Pure Satisfaction--A Hot Holiday Romance
Page 15
Ruby hazarded a glance at Adrian across the long, empty stretch of the back seat. He was looking straight ahead, his jaw tense, working. Back to grumpy ancient Greek statue mode, still, impenetrable.
Actually, now that she was getting a good look, he seemed...tired. They still hadn’t spoken much since she’d walked away last night, leaving him alone on the lounge chair they had so thoroughly made use of that first night. She told herself she’d tried to resist him when he’d come to bed, but the truth was she hadn’t. It had felt too good to lie next to him. By the time she woke up in the morning, he was gone.

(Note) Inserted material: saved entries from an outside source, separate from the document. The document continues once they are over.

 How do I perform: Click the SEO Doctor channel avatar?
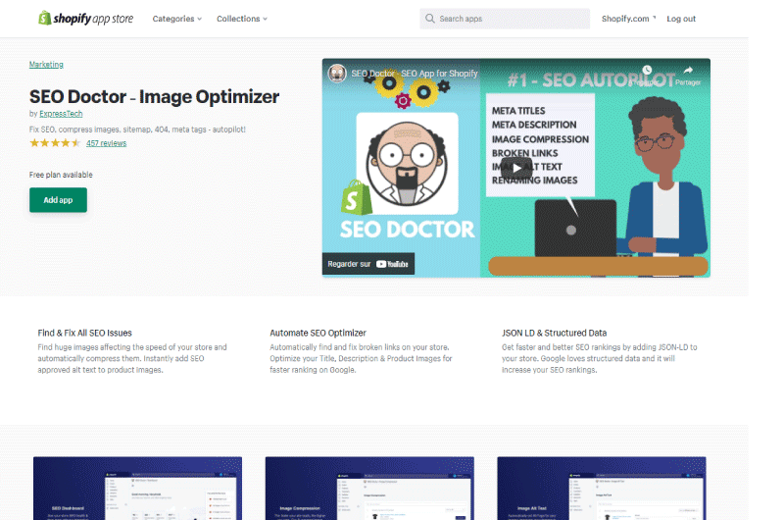pos(337,74)
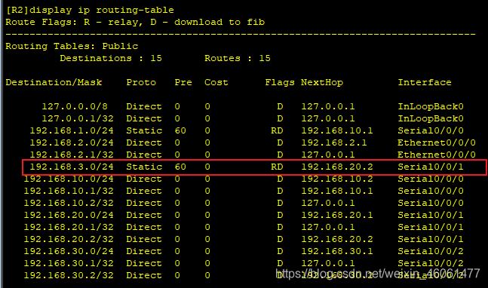Click the Flags column header
The image size is (488, 288).
click(280, 82)
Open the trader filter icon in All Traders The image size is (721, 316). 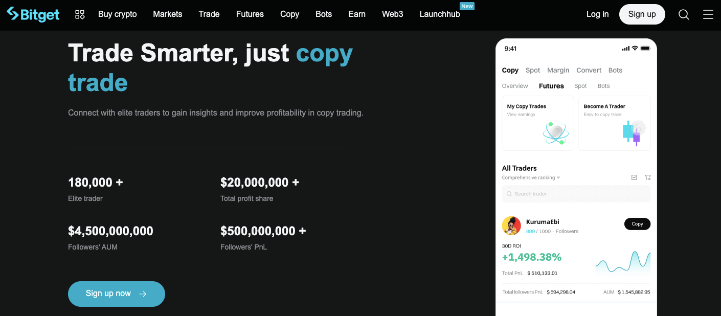648,177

They pulled into the airport, and the driver headed for the private jet area and parked. Ruby climbed out of the car and walked around to the trunk, where the driver was removing the last of their luggage. She grabbed her carry-on and started for the jet. Out of the corner of her eye, she could see Adrian next to her, facing straight ahead, with his perfect posture and his inscrutable expression.
“You have everything?” His voice was gentler than she’d expected.
“I should be asking you that question,” she said, nodding to his two suitcases.
She was pretty sure he smiled a little. They probably looked just like they had when they’d left the plane days before, but nothing felt the same.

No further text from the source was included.